Task: Please write the next part of the forum thread on drywall finishing tricks below, picking up right after its last sentence.

* begin Extract *

# Tricks of the Drywall Finishing Trade



## JustMe (Apr 17, 2009)

Thought drywall finishing could use/deserved its own such thread. Unless there already is one somewhere.


----------



## cazna (Mar 28, 2010)

Sorry to steal your thunder

http://www.drywalltalk.com/f6/tricks-trade-9/


----------



## JustMe (Apr 17, 2009)

As the 1st post on that thread said in reply to the OP, cazna: 



Mud Master said:


> Got plenty for finishing...but lemme see what I can come up with..


Mud Master never did post those "Got plenty for finishing". At least not that I could find, when I scanned through the thread in the Hanging Drywall section. He only posted hanging drywall tips.


----------



## JustMe (Apr 17, 2009)

Trick I used the other day, with a vinyl expansion joint: Pull off the tear away guides for coating, and coat over everything, including the middle expansion part. Don't clean out the center, but leave the mud to dry. On the last coat, let the wet mud moisten the dry mud in the groove(s) and then clean them out.


----------



## smisner50s (Jan 6, 2011)

I will add chalkline chalk to my mud when doing touch ups on unprimed drywall.to keep track of what needs to be sanded again.so painters dont paint it than say..o I thought that was sanded


----------



## 2buckcanuck (Jul 9, 2010)

JustMe said:


> Trick I used the other day, with a vinyl expansion joint: Pull off the tear away guides for coating, and coat over everything, including the middle expansion part. Don't clean out the center, but leave the mud to dry. On the last coat, let the wet mud moisten the dry mud in the groove(s) and then clean them out.


you can use that same principle on the last coat of your vinyl bead too:yes:


----------



## JustMe (Apr 17, 2009)

2buckcanuck said:


> you can use that same principle on the last coat of your vinyl bead too:yes:


I'm trying to visualize, but you lost me here, 2buck. But I'm very interested in knowing exactly what you mean.


----------



## mudslingr (Jul 18, 2010)

Here's a little trick. I dropped my knife today and my kid asked how i pick it up if I'm alone. Told him to run home a few doors down and grab my camera.


----------



## 2buckcanuck (Jul 9, 2010)

JustMe said:


> I'm trying to visualize, but you lost me here, 2buck. But I'm very interested in knowing exactly what you mean.


I forgot to put the word (((BULL))) nose vinyl bead in my post,sorry,I think you know what I mean now, right.let the mud from last coat soak awhile ,then clean the round off:thumbsup:
not ever time you coat,just last one


----------



## 2buckcanuck (Jul 9, 2010)

mudslingr said:


> Here's a little trick. I dropped my knife today and my kid asked how i pick it up if I'm alone. Told him to run home a few doors down and grab my camera.

* end Extract *
* begin Given data *

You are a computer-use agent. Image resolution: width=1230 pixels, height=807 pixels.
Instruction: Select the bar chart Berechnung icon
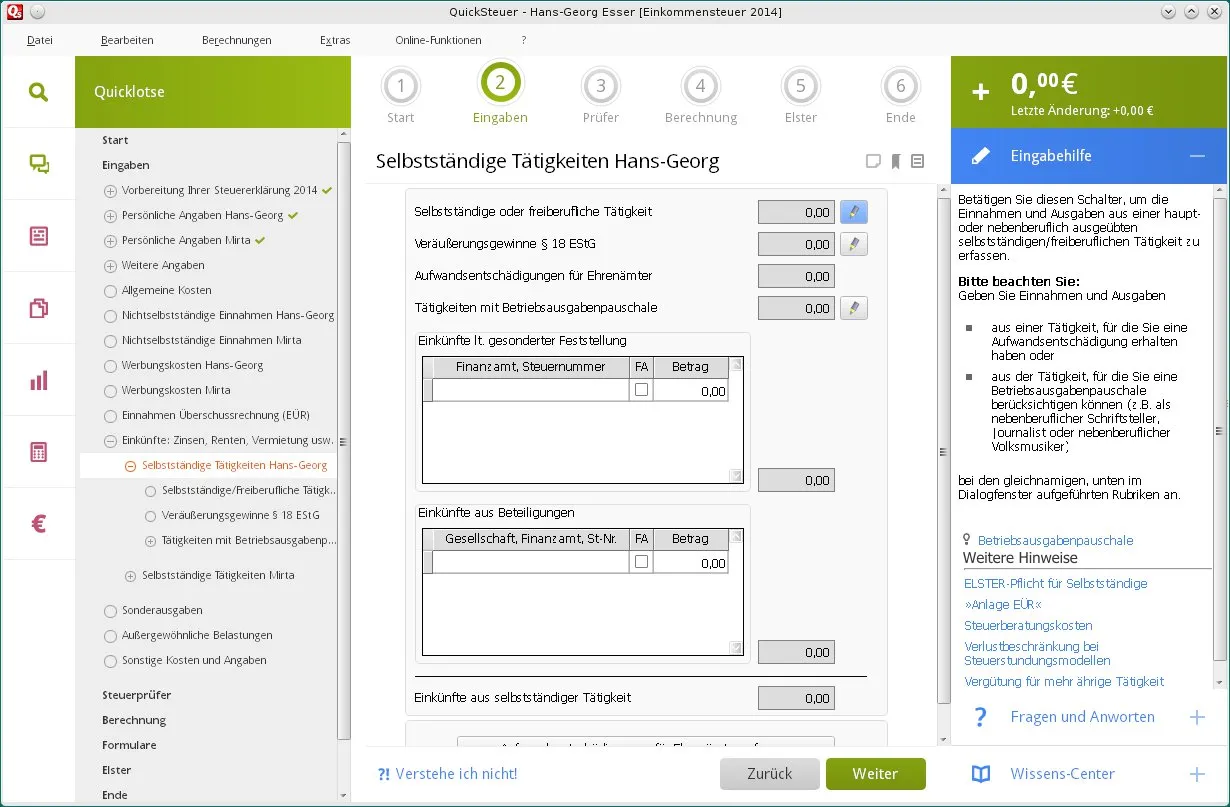tap(39, 380)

* end Given data *

Task output:
> http://www.youtube.com/watch?v=aklljtthNCU


showing us by video,that's excellent,more of us have got to do that:thumbsup:
my daughter won't lend me her camera,that I bought her:furious:


----------



## moore (Dec 2, 2010)

mudslingr said:


> Here's a little trick. I dropped my knife today and my kid asked how i pick it up if I'm alone. Told him to run home a few doors down and grab my camera.
> http://www.youtube.com/watch?v=aklljtthNCU


a true stilt walker .does osha ever come to this site? and why do i need a reason for editing?


----------



## M T Buckets Painting (Nov 27, 2010)

mudslingr said:


> Here's a little trick. I dropped my knife today and my kid asked how i pick it up if I'm alone. Told him to run home a few doors down and grab my camera.
> http://www.youtube.com/watch?v=aklljtthNCU


I do the same thing but if the bench isn't near I use the window sill.


----------



## PrairrieDogExpress (Jan 29, 2010)

mudslingr said:


> Here's a little trick. I dropped my knife today and my kid asked how i pick it up if I'm alone. Told him to run home a few doors down and grab my camera.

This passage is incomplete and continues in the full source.